'''

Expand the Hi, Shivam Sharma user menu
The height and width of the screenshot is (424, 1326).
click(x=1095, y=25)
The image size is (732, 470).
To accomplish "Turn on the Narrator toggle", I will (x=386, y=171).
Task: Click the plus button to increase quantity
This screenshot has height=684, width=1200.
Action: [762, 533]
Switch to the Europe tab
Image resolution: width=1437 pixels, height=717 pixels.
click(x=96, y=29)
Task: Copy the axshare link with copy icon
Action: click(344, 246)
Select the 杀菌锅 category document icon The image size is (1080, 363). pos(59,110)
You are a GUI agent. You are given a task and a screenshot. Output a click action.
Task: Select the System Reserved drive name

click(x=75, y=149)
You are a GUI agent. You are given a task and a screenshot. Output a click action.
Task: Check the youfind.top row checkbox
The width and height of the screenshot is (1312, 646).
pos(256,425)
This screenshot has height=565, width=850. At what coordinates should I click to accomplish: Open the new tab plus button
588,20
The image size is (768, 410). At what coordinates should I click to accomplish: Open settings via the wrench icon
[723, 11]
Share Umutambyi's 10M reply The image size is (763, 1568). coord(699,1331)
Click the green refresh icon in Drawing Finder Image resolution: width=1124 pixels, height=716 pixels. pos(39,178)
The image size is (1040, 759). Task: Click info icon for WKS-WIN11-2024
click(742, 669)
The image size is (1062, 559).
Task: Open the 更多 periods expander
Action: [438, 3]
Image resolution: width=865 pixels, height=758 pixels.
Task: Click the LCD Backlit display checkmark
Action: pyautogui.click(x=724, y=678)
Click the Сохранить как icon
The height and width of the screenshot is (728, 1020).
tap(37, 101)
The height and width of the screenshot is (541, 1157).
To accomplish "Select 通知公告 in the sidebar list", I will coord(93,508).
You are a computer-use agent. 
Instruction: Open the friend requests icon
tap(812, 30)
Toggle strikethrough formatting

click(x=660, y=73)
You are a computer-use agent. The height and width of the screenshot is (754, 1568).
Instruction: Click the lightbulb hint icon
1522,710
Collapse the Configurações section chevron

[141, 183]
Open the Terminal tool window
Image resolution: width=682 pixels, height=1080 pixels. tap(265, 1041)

'''

WHAT THE TASK ASKS: Write out exactly the lines above from the line with "The height and width of the screenshot is (424, 1326)." through the line with "Task: Check the youfind.top row checkbox", both of them included, and leave out all other lines.

RESULT BELOW:
The height and width of the screenshot is (424, 1326).
click(x=1095, y=25)
The image size is (732, 470).
To accomplish "Turn on the Narrator toggle", I will (x=386, y=171).
Task: Click the plus button to increase quantity
This screenshot has height=684, width=1200.
Action: [762, 533]
Switch to the Europe tab
Image resolution: width=1437 pixels, height=717 pixels.
click(x=96, y=29)
Task: Copy the axshare link with copy icon
Action: click(344, 246)
Select the 杀菌锅 category document icon The image size is (1080, 363). pos(59,110)
You are a GUI agent. You are given a task and a screenshot. Output a click action.
Task: Select the System Reserved drive name

click(x=75, y=149)
You are a GUI agent. You are given a task and a screenshot. Output a click action.
Task: Check the youfind.top row checkbox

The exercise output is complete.